The BT (LSE:BT.A) share price has fallen 9.8% since the start of the year. It’s been an inauspicious start to a new year. The telecoms giant is now down 14.8% over the past 12 months.
Shareholders will undoubtedly be hoping for a Rolls-Royce-style recovery. But is it on the cards?
Personally, I don’t think so. While BT might look cheap on the surface, it’s got a huge debt burden, and growth is slow — very slow. There’s no compelling reason I’d want to buy this stock.
Here’s why I’m not buying BT, even after the price dipped.
Understanding value
We all want to purchase stocks that appear good value. To determine this, investors often rely on key financial metrics. The price-to-earnings ratio (P/E) is a fundamental one that compares a stock’s current price to its earnings per share. A lower P/E ratio may indicate better value.
There a host of complementary metrics including the EV-to-EBITDA ratio and, my favourite, the price-to-earnings-to-growth ratio (PEG).
Additionally, assessing dividend yields, debt levels, and other financial indicators provides a comprehensive view.
By scrutinising these, investors aim to make informed decisions, identifying stocks with strong fundamentals and growth potential in the market.
Is it good value?
On the surface, BT shares certainly don’t look bad value compared to peers, especially with the share price declining in recent weeks.
The stock trades at 6.4 times earnings from the past 12 months.

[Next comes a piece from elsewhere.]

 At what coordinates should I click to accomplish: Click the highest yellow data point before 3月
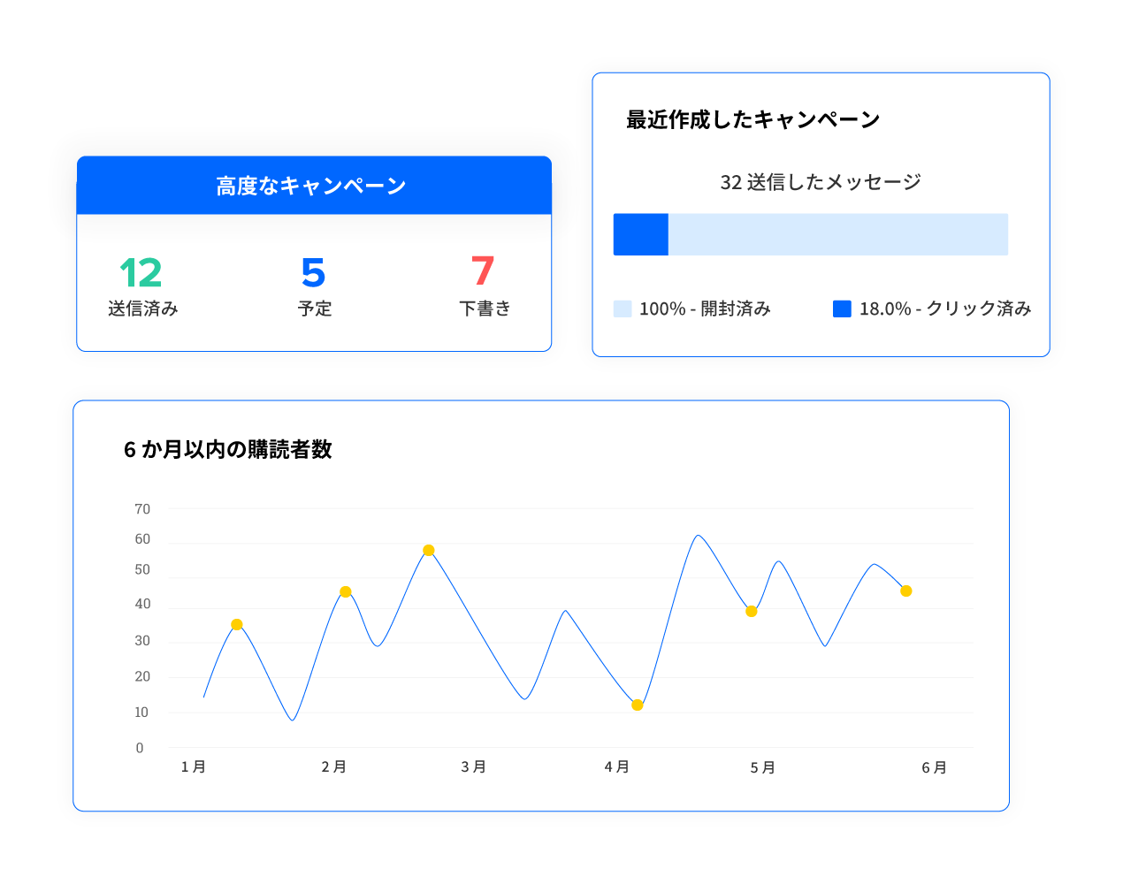point(429,551)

That’s clearly not expensive from an index perspective, and it’s a 62.6% discount versus the communications sector.
Equally, its forward P/E ratio of 7.2 doesn’t look overly expensive either. In this case, that represents a 58.5% discount to the sector.
However, these metrics, often the first point of call for investors, can also be misleading.
Growth and dividends
We want to invest in companies that are growing, or ones that are capable of paying sizeable dividends while essentially sitting still.
BT does pay a strong dividend. The yield currently sits at 6.6% and in 2023 it was covered 2.5 times by earnings — that’s a good coverage ratio.
However, many investors, including myself, are looking for a bit more than 6.6% returns. We want to see the business grow as well.
Unfortunately, there’s little sign of this happening over the medium term. Here’s the earnings per share (EPS) forecast.
2024 | 2025 | 2025 | |
EPS (p) | 15.5 | 15.1 | 15.9 |
Communications is not a high-growth sector, but these figures aren’t exactly exciting.
Debt
Debt is another issue. BT has a net debt in excess of £19.7bn — up from £18.9bn in March — and cash per share of just 3p. That’s a concern for investors, especially in the context of slow earnings growth. Moreover, BT faces a massive capex burden of around £15bn for the fibre rollout.
Like several other telecoms, BT appears to be treading water as debts mount but growth slows. And given this sizeable capex spend, BT may even struggle to maintain its dividend at the current level.